### Saved entries
- Opening Delimiter -

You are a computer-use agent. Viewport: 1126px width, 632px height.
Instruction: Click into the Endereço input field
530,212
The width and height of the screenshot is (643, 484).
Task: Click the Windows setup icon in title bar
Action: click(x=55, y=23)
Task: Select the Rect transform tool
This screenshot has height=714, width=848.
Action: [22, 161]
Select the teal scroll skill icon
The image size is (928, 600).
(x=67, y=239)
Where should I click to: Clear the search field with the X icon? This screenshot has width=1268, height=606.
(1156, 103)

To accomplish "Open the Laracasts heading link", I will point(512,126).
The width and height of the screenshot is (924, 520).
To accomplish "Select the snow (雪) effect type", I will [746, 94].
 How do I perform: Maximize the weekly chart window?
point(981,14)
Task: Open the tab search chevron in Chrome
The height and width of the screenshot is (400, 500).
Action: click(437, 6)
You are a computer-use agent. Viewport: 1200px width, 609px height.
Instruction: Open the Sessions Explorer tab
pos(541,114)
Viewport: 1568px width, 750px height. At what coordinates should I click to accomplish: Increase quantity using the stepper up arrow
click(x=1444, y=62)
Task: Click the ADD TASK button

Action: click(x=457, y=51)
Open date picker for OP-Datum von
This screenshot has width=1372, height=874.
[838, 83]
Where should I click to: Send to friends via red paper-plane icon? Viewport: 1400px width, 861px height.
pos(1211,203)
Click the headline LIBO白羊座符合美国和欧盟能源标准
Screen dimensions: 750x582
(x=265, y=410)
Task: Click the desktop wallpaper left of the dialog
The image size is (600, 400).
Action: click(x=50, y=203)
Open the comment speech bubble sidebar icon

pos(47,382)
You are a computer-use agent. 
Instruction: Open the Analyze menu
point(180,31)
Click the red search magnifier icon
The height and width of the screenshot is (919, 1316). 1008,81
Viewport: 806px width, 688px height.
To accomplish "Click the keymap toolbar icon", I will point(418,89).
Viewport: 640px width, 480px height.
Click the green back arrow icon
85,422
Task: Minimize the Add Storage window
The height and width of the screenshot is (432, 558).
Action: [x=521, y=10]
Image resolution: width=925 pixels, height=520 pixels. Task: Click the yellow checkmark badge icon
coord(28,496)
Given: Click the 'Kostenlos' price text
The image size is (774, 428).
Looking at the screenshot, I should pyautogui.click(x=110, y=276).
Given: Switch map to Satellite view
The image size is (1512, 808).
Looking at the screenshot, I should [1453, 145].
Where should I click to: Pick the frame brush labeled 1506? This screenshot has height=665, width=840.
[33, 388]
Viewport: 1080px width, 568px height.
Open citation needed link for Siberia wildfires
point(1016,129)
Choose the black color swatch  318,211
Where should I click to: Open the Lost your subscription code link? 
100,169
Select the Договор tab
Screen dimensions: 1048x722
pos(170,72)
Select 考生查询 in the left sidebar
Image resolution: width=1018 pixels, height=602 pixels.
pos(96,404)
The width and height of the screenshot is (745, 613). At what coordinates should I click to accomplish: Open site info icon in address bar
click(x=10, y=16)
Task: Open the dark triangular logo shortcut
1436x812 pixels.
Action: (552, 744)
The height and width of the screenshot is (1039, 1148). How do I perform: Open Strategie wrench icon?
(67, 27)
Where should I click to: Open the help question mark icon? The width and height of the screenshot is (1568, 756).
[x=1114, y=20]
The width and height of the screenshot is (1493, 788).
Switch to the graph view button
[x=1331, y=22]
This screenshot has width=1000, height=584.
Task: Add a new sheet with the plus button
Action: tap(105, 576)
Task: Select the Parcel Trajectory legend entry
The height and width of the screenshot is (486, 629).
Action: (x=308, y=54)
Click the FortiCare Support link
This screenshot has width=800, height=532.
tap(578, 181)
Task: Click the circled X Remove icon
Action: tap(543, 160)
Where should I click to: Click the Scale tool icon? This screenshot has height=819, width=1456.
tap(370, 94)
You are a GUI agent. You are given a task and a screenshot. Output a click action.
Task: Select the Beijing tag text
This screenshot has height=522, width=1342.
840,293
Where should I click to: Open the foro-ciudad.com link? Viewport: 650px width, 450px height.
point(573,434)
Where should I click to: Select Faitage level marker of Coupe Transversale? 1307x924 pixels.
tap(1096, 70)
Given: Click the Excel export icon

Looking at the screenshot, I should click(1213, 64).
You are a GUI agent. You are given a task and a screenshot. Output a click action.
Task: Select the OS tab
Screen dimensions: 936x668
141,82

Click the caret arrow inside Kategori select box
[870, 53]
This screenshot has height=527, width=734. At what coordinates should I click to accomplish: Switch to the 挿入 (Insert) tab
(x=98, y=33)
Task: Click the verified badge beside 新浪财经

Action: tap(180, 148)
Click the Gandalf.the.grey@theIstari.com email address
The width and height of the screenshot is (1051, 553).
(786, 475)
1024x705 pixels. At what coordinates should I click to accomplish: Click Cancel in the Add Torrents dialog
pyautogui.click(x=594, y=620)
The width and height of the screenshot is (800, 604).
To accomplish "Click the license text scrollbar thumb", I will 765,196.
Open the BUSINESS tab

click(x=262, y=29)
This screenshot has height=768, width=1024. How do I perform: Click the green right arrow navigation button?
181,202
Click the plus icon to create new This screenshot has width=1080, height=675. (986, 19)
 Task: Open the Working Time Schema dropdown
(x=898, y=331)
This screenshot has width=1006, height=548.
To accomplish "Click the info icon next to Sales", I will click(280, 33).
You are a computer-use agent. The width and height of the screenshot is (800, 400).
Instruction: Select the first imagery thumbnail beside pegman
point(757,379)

- Closing Delimiter -

Every line above must be repeated exactly as it appears.

### SOLUTION BELOW
You are a computer-use agent. Viewport: 1126px width, 632px height.
Instruction: Click into the Endereço input field
530,212
The width and height of the screenshot is (643, 484).
Task: Click the Windows setup icon in title bar
Action: click(x=55, y=23)
Task: Select the Rect transform tool
This screenshot has height=714, width=848.
Action: [22, 161]
Select the teal scroll skill icon
The image size is (928, 600).
(x=67, y=239)
Where should I click to: Clear the search field with the X icon? This screenshot has width=1268, height=606.
(1156, 103)

To accomplish "Open the Laracasts heading link", I will point(512,126).
The width and height of the screenshot is (924, 520).
To accomplish "Select the snow (雪) effect type", I will [746, 94].
 How do I perform: Maximize the weekly chart window?
point(981,14)
Task: Open the tab search chevron in Chrome
The height and width of the screenshot is (400, 500).
Action: click(437, 6)
You are a computer-use agent. Viewport: 1200px width, 609px height.
Instruction: Open the Sessions Explorer tab
pos(541,114)
Viewport: 1568px width, 750px height. At what coordinates should I click to accomplish: Increase quantity using the stepper up arrow
click(x=1444, y=62)
Task: Click the ADD TASK button

Action: click(x=457, y=51)
Open date picker for OP-Datum von
This screenshot has width=1372, height=874.
[838, 83]
Where should I click to: Send to friends via red paper-plane icon? Viewport: 1400px width, 861px height.
pos(1211,203)
Click the headline LIBO白羊座符合美国和欧盟能源标准
Screen dimensions: 750x582
(x=265, y=410)
Task: Click the desktop wallpaper left of the dialog
The image size is (600, 400).
Action: click(x=50, y=203)
Open the comment speech bubble sidebar icon

pos(47,382)
You are a computer-use agent. 
Instruction: Open the Analyze menu
point(180,31)
Click the red search magnifier icon
The height and width of the screenshot is (919, 1316). 1008,81
Viewport: 806px width, 688px height.
To accomplish "Click the keymap toolbar icon", I will point(418,89).
Viewport: 640px width, 480px height.
Click the green back arrow icon
85,422
Task: Minimize the Add Storage window
The height and width of the screenshot is (432, 558).
Action: [x=521, y=10]
Image resolution: width=925 pixels, height=520 pixels. Task: Click the yellow checkmark badge icon
coord(28,496)
Given: Click the 'Kostenlos' price text
The image size is (774, 428).
Looking at the screenshot, I should pyautogui.click(x=110, y=276).
Given: Switch map to Satellite view
The image size is (1512, 808).
Looking at the screenshot, I should [1453, 145].
Where should I click to: Pick the frame brush labeled 1506? This screenshot has height=665, width=840.
[33, 388]
Viewport: 1080px width, 568px height.
Open citation needed link for Siberia wildfires
point(1016,129)
Choose the black color swatch  318,211
Where should I click to: Open the Lost your subscription code link? 
100,169
Select the Договор tab
Screen dimensions: 1048x722
pos(170,72)
Select 考生查询 in the left sidebar
Image resolution: width=1018 pixels, height=602 pixels.
pos(96,404)
The width and height of the screenshot is (745, 613). At what coordinates should I click to accomplish: Open site info icon in address bar
click(x=10, y=16)
Task: Open the dark triangular logo shortcut
1436x812 pixels.
Action: (552, 744)
The height and width of the screenshot is (1039, 1148). How do I perform: Open Strategie wrench icon?
(67, 27)
Where should I click to: Open the help question mark icon? The width and height of the screenshot is (1568, 756).
[x=1114, y=20]
The width and height of the screenshot is (1493, 788).
Switch to the graph view button
[x=1331, y=22]
This screenshot has width=1000, height=584.
Task: Add a new sheet with the plus button
Action: tap(105, 576)
Task: Select the Parcel Trajectory legend entry
The height and width of the screenshot is (486, 629).
Action: (x=308, y=54)
Click the FortiCare Support link
This screenshot has width=800, height=532.
tap(578, 181)
Task: Click the circled X Remove icon
Action: tap(543, 160)
Where should I click to: Click the Scale tool icon? This screenshot has height=819, width=1456.
tap(370, 94)
You are a GUI agent. You are given a task and a screenshot. Output a click action.
Task: Select the Beijing tag text
This screenshot has height=522, width=1342.
840,293
Where should I click to: Open the foro-ciudad.com link? Viewport: 650px width, 450px height.
point(573,434)
Where should I click to: Select Faitage level marker of Coupe Transversale? 1307x924 pixels.
tap(1096, 70)
Given: Click the Excel export icon

Looking at the screenshot, I should click(1213, 64).
You are a GUI agent. You are given a task and a screenshot. Output a click action.
Task: Select the OS tab
Screen dimensions: 936x668
141,82

Click the caret arrow inside Kategori select box
[870, 53]
This screenshot has height=527, width=734. At what coordinates should I click to accomplish: Switch to the 挿入 (Insert) tab
(x=98, y=33)
Task: Click the verified badge beside 新浪财经

Action: tap(180, 148)
Click the Gandalf.the.grey@theIstari.com email address
The width and height of the screenshot is (1051, 553).
(786, 475)
1024x705 pixels. At what coordinates should I click to accomplish: Click Cancel in the Add Torrents dialog
pyautogui.click(x=594, y=620)
The width and height of the screenshot is (800, 604).
To accomplish "Click the license text scrollbar thumb", I will 765,196.
Open the BUSINESS tab

click(x=262, y=29)
This screenshot has height=768, width=1024. How do I perform: Click the green right arrow navigation button?
181,202
Click the plus icon to create new This screenshot has width=1080, height=675. (986, 19)
 Task: Open the Working Time Schema dropdown
(x=898, y=331)
This screenshot has width=1006, height=548.
To accomplish "Click the info icon next to Sales", I will click(280, 33).
You are a computer-use agent. The width and height of the screenshot is (800, 400).
Instruction: Select the first imagery thumbnail beside pegman
point(757,379)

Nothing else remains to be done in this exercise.